Trump joked about Mr Musk at his Mar-a-Lago resort

in Florida on Nov 14. “I like having him here as well. He’s done a fantastic job, an incredible mind.”

But can the bromance between the world’s wealthiest man and the soon-to-be US president survive some major policy differences and their own combustible personalities?

AFP looks at six possible areas of friction:

Who’s the boss?

Mr Musk is famed for his manic working habits and self-described “hard-core” style, running his companies as personal fiefdoms in which his authority is rarely challenged.

From factory production lines to the boardroom, he is used to getting his way with an abrasive style that sees him fire people on the spot and sometimes insult their intelligence in public.
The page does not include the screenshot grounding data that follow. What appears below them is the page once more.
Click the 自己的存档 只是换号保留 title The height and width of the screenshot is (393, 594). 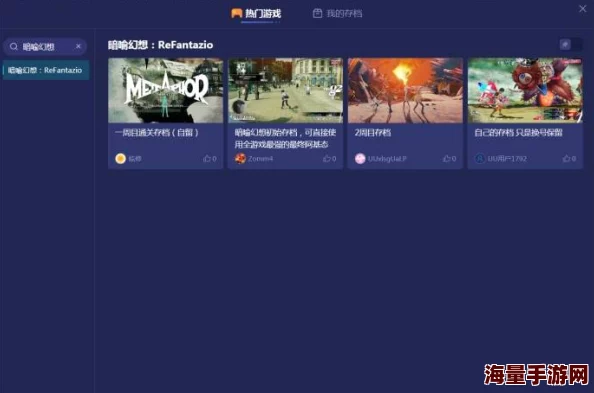tap(518, 133)
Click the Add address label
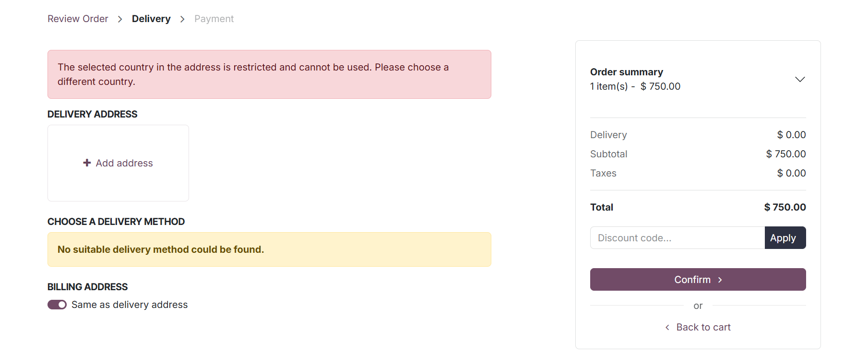This screenshot has width=868, height=354. click(x=124, y=163)
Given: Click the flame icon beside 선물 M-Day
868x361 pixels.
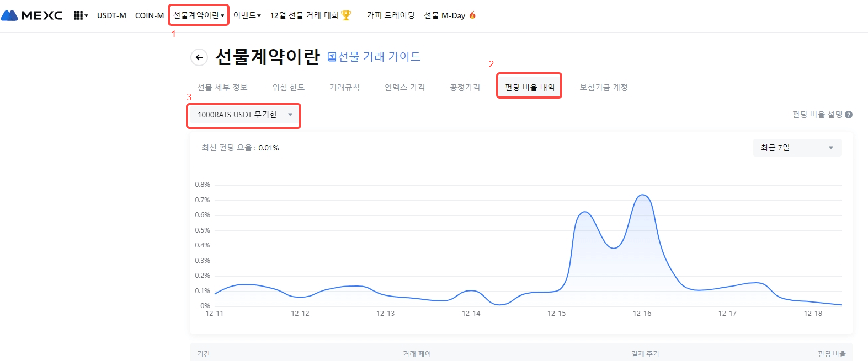Looking at the screenshot, I should click(472, 15).
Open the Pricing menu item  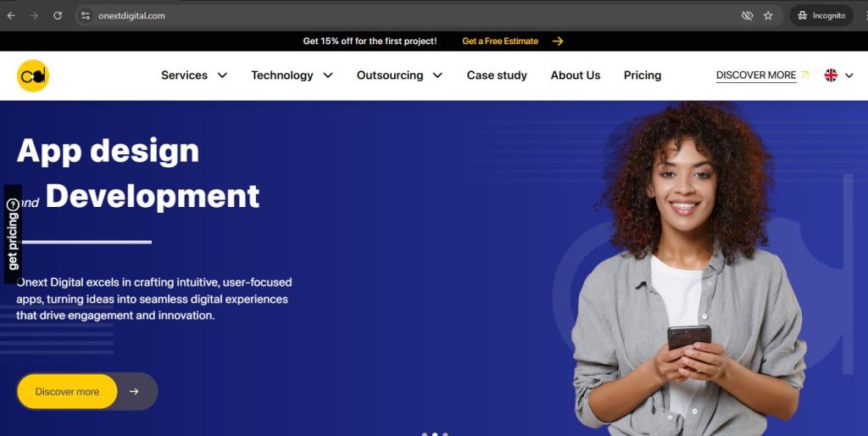643,75
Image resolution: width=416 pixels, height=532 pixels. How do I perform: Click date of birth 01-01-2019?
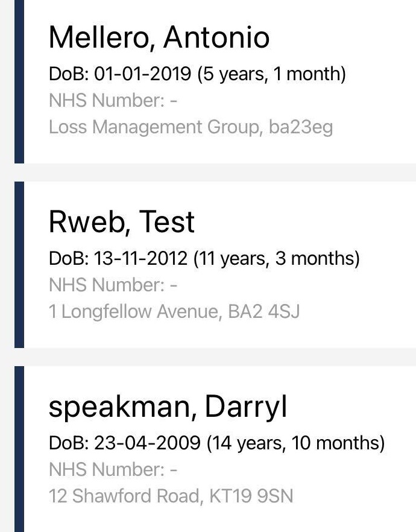[x=141, y=74]
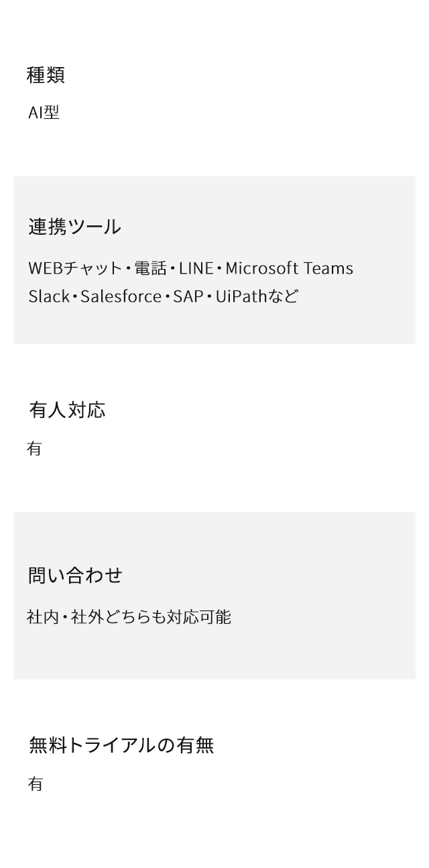This screenshot has height=868, width=429.
Task: Select the UiPath tool name
Action: tap(241, 296)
Trump, also a tycoon fond of firing and humiliating people publicly, demands total loyalty and has chafed against sharing the limelight with others in the past.

He also likes to play his advisers and Cabinet members against each other, former aides say.

Mr Musk reportedly had a first public row with Trump transition official Boris Epshteyn last week, according to the Axios news site.

And

he openly endorsed brokerage billionaire Howard Lutnick for US Treasury secretary

on Nov 16, setting up an early test of his influence.

Climate change

Mr Musk invested in Tesla in 2004 partly out of concern about global warming.

In 2017, he resigned from Trump’s business advisory councils to protest the then President’s decision to pull the US out of the Paris climate change accord.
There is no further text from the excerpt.